▶ [INSTRUCTIONS FOR THE TASK]:
Output the lines below exactly, please, from the first line until the line with "This screenshot has width=944, height=392.", counting both.
─── LISTED RECORDS
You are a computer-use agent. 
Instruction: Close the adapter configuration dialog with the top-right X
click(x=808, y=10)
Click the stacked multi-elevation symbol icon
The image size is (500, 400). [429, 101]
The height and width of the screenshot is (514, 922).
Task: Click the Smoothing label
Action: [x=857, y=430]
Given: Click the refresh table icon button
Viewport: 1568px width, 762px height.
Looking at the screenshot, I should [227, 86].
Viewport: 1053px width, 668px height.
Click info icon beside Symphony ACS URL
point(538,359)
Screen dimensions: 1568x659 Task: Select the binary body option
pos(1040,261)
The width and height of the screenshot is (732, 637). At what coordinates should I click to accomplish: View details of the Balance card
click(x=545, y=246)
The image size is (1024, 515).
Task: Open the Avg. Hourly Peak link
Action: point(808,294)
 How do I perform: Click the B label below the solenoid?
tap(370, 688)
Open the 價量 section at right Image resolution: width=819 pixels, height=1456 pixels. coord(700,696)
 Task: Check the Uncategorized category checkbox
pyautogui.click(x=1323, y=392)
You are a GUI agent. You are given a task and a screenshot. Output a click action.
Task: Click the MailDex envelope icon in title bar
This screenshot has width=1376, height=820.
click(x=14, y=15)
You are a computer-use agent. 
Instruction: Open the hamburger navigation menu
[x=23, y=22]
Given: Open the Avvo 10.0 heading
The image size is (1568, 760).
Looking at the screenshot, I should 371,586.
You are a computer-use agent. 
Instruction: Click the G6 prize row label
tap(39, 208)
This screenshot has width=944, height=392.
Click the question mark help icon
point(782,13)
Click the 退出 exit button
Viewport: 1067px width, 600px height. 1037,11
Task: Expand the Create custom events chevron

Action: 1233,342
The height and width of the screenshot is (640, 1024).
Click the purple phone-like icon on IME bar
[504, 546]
──────
▶ [EXERCISE RESULT]:
You are a computer-use agent. 
Instruction: Close the adapter configuration dialog with the top-right X
click(x=808, y=10)
Click the stacked multi-elevation symbol icon
The image size is (500, 400). [429, 101]
The height and width of the screenshot is (514, 922).
Task: Click the Smoothing label
Action: [x=857, y=430]
Given: Click the refresh table icon button
Viewport: 1568px width, 762px height.
Looking at the screenshot, I should [227, 86].
Viewport: 1053px width, 668px height.
Click info icon beside Symphony ACS URL
point(538,359)
Screen dimensions: 1568x659 Task: Select the binary body option
pos(1040,261)
The width and height of the screenshot is (732, 637). At what coordinates should I click to accomplish: View details of the Balance card
click(x=545, y=246)
The image size is (1024, 515).
Task: Open the Avg. Hourly Peak link
Action: point(808,294)
 How do I perform: Click the B label below the solenoid?
tap(370, 688)
Open the 價量 section at right Image resolution: width=819 pixels, height=1456 pixels. coord(700,696)
 Task: Check the Uncategorized category checkbox
pyautogui.click(x=1323, y=392)
You are a GUI agent. You are given a task and a screenshot. Output a click action.
Task: Click the MailDex envelope icon in title bar
This screenshot has width=1376, height=820.
click(x=14, y=15)
You are a computer-use agent. 
Instruction: Open the hamburger navigation menu
[x=23, y=22]
Given: Open the Avvo 10.0 heading
The image size is (1568, 760).
Looking at the screenshot, I should 371,586.
You are a computer-use agent. 
Instruction: Click the G6 prize row label
tap(39, 208)
This screenshot has width=944, height=392.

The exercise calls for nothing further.